Category Archives: NAS storage

34: GreyBeards talk Copy Data Management with Ash Ashutosh, CEO Actifio

In this episode, we talk with Ash Ashutosh (@ashashutosh), CEO of Actifio a copy data virtualization company. Howard met up with Ash at TechFieldDay11 (TFD11) a couple of weeks back and wanted another chance to talk with him.  Ash seems to have been around forever, the first time we met I was at a former employer and he was with AppIQ (later purchased by HP).  Actifio is populated by a number of industry veterans and since being founded in 2009 is doing really well, with over 1000 customers.

So what’s copy data virtualization (management) anyway?  At my former employer, we did an industry study that determined that IT shops (back in the 90’s) were making 9-13 copies of their data. These days,  IT is making, even more, copies of the exact same data.

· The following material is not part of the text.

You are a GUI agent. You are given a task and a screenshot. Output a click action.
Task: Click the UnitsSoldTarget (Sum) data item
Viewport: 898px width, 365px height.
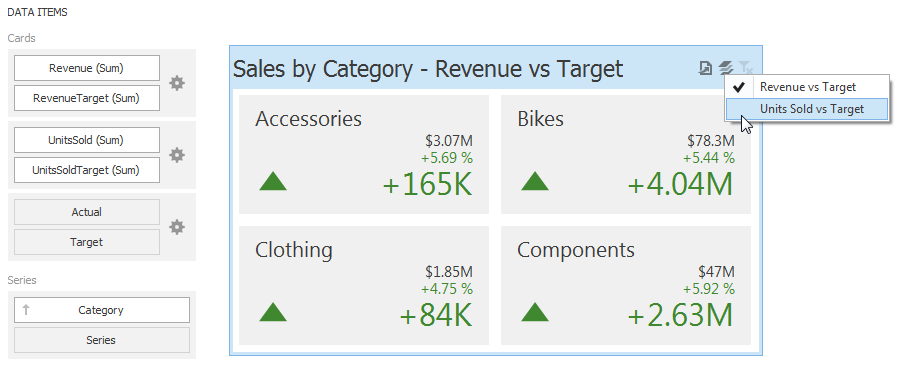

Data copies proliferate like weeds

Engineers use snapshots for development, QA and validation. Analysts use data copies to better understand what’s going on in their customer-partner interactions, manufacturing activities, industry trends, etc. Finance, marketing , legal, etc. all have similar needs which just makes the number of data copies grow out of sight. And we haven’t even started to discuss backup.

Ash says things reached a tipping point when server virtualization become the dominant approach to running applications, which led to an ever increasing need for data copies as app’s started being developed and run all over the place. Then came along data deduplication which displaced tape in IT’s backup process, so that backup data (copies) now could reside on disk.  Finally, with the advent of disk deduplication, backups no longer had to be in TAR (backup) formats but could now be left in-app native formats. In native formats, any app/developer/analyst could access the backup data copy.

Actifio Copy Data Virtualization

So what is Actifio? It’s essentially a massively distributed object storage with a global name space, file system on top of it. Application hosts/servers run agents in their environments (VMware, SQL Server, Oracle, etc.) to provide change block tracking and other metadata as to what’s going on with the primary data to be backed up. So when a backup is requested, only changed blocks have to be transferred to Actifio and deduped. From that deduplicated change block backup, a full copy can be synthesized, in native format, for any and all purposes.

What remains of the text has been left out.